The physical therapist started by taking measurements and having me do different push-pull exercises to assess my range of motion and strength. Then she showed me stretches she would like me to get started with. I was also surprised to learn that I need to massage my incision site-I had never heard of that for some reason! The logic behind this is that an incision like this one will continue to grow deep into the greater tisses underneath such as bones, muscles and tendons. It can sometimes fuse to them so it is important to massage the incision to break up the growth beneath the skin. It also promotes blood flow and nerve function at the site (which I will admit is a weird-sort of numb at this point).

Lastly she evaluated my walking and showed me how to purposefully regain normal stepping motion.
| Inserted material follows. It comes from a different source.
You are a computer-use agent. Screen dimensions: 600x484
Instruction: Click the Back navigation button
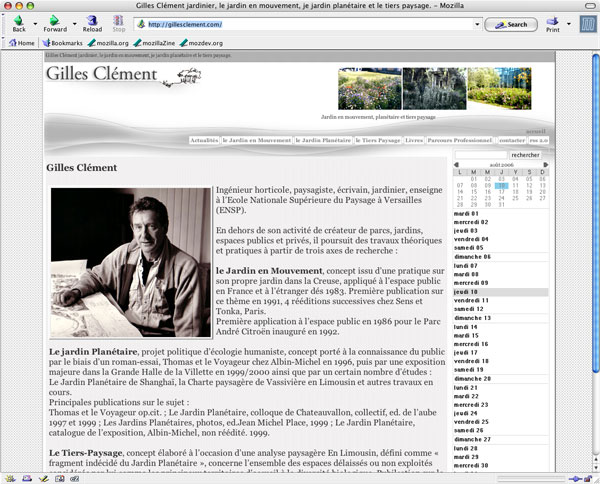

Next week I will hop on the stationary bike and do some more work!

Homework!
So why was I discouraged when I left? Maybe it was more frustration with my own expectations being unmet. Or maybe it was one of those moments where I allowed myself to realize just how frustrated and heartbroken losing my ability to walk/run/hike/bike has been. Maybe it was a little bit of both. I really miss running (and exercise in general!), and I feel like there is a whole part of myself I have lost. My incision is really long and I am honestly bummed about it. I cried on the way home.

My left (injured) calf is 3" smaller in diameter than my right. That really hit me hard. I expected some change, but to me that feels very significant (and in so little time-2 1/2 months?!?). I know my left is not working at all, and my right is compensating, so there will be an imbalance. But there was something crippling about learning that reality. It will get better when I am healthy again, but how much change will occur as I am still in the boot? There is an exercise I will start working on for that.

Secondly, each exercise was so hard. I could not do them-at least not well in any manner which was very frustrating. I guess I was hoping that I would come to therapy and receive good news. "Oh you are doing SO GOOD already!" or "Oh yes, you will be there in no time!" I didn't get any of those statements. Therapy is hard-really hard. It is pushing past tension (and some pain) in order to bring back function. It is necessary if I want to regain ability so I'm going to do my best!